Technica and the Miller Act
Technica was a sub-subcontractor on a federal construction project in California but was not a licensed contractor in the state. After receiving only partial payment for its work, Technica filed suit against the prime contractor and its surety. Defendants filed a motion for summary judgment based on Section 7031 and the case was dismissed by the District Court for the Southern District of California.
The Ninth Circuit Court of Appeal reversed, holding that California’s restriction on the right of a non-licensed contractor to bring an action for collection of unpaid services (Section 7031) does not apply to an action under the Miller Act. The Miller Act is a federal statute that requires the general contractor on a federal construction project to furnish a payment bond for the protection of all those who provide labor and materials to the project. The Act was intended to remedy the historical dilemma faced by subcontractors who were denied payment on public projects but had no direct contract with the government and were barred by federal law from asserting liens on federal property.

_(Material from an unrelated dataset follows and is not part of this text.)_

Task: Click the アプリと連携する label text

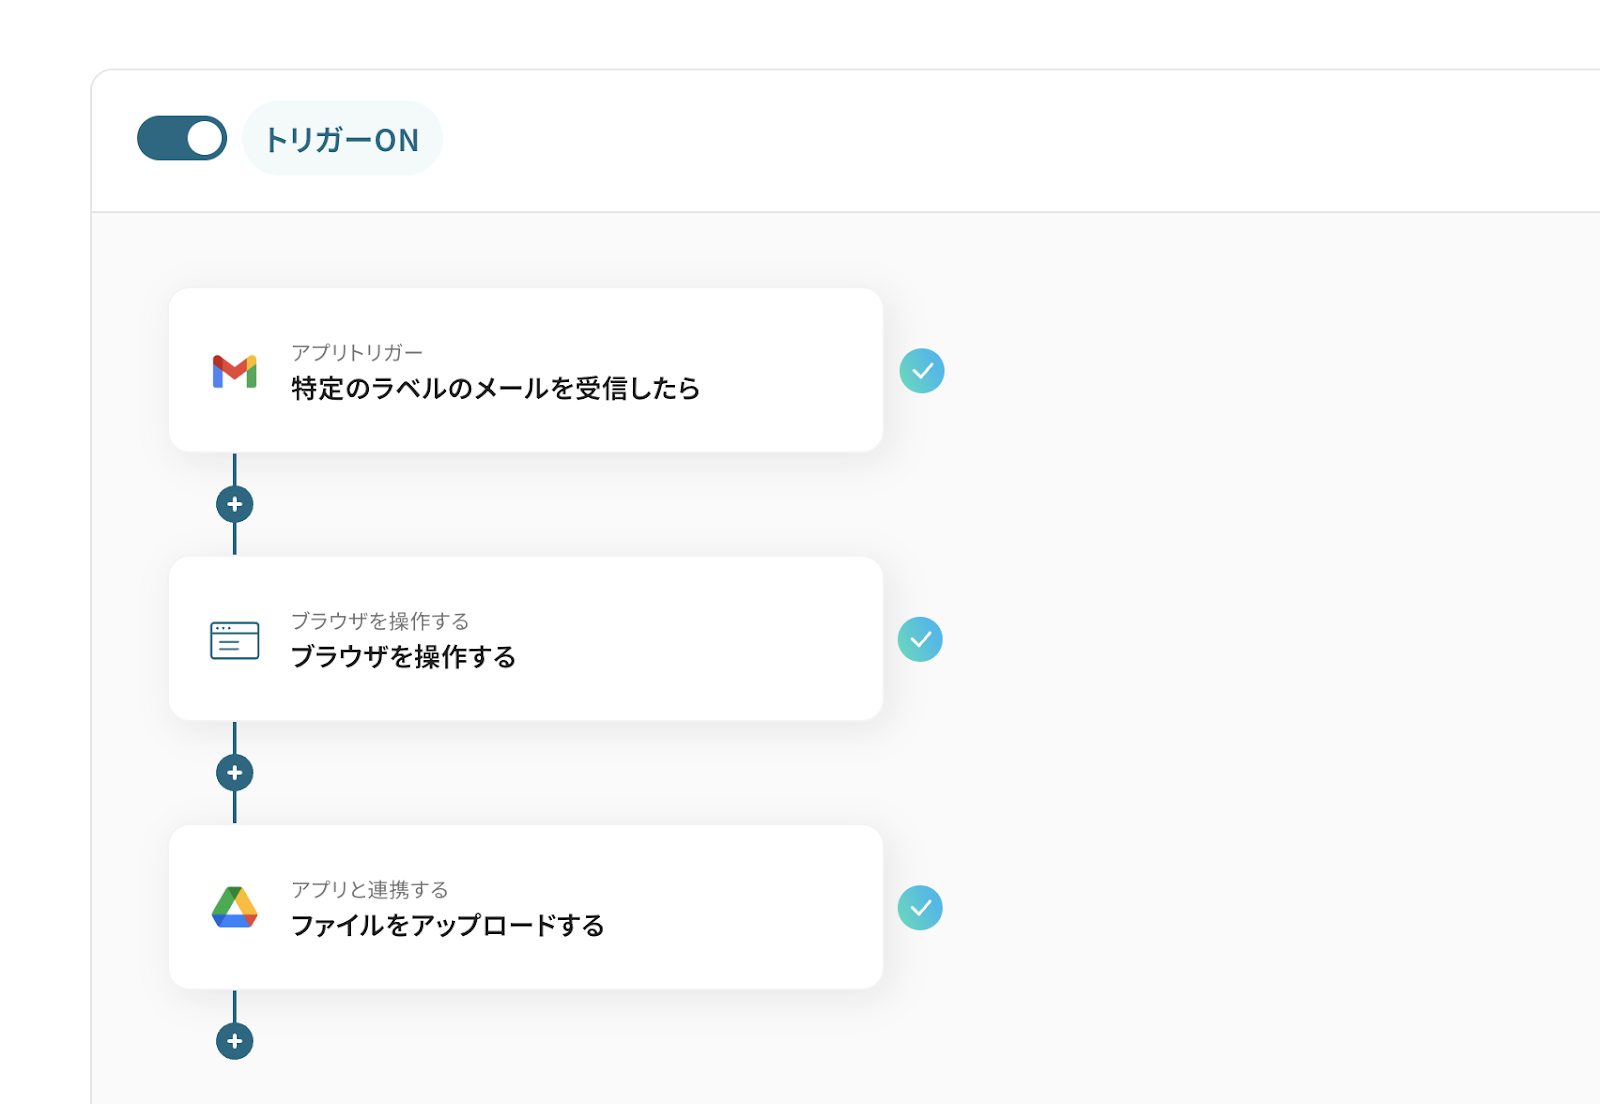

Following decisions of the U.S. Supreme Court, as well as the Eighth and Tenth Circuits, the Ninth Circuit court observed that federal subcontractors routinely bid on projects throughout the country and perform contracts that span multiple states. Requiring them to comply with contractor licensing requirements in any given state would create procedural and substantive hurdles that would undermine the Congressional intent of the Miller Act.
The court clarified that state laws can still control the application of the substantive law of contracts in Miller Act claims, such as calculation of damages or the existence of implied agreements for additional work, but that state laws cannot impair the rights established by the Act. (Technica LLC ex rel. U.S. v. Carolina Cas. Ins. Co. (9th Cir. 2014) __ F. 3d __, 2014 WL 1674108, April 29, 2014.)
E.J. Franks and Section 7031
Edward J. Franks obtained his contractor’s license in 1995 and operated as a sole proprietor. During construction of a home for the Sahotas in 2005, Franks incorporated his company and his license was reissued to the corporation. When the Sahotas failed to pay for additional work outside of the contract, E.J. Franks Construction sued them for “quantum meruit”, the well-established principle that payment should be made for services that were not part of the contract but were understood to require compensation.
The Sahotas unsuccessfully argued that Section 7031 barred recovery because the corporation was not yet licensed when the contract was formed. The Merced County trial court rejected the Sahotas’ contention, correctly finding that the change in business entity status did not constitute unlicensed work. The work was initially done by the licensed sole proprietor and later by the licensed corporation, so there was no point in time where work was done by an unlicensed contractor. The Court of Appeal affirmed. The court also distinguished the case from instances where a contractor’s license was misrepresented as belonging to a corporation when it was actually issued to an individual. In such cases, Section 7031 would prevent recovery. (E.J. Franks Construction, Inc. v. Sahota (2014) __ Cal.App.4th __, 2014 WL 2526978, June 5, 2014.)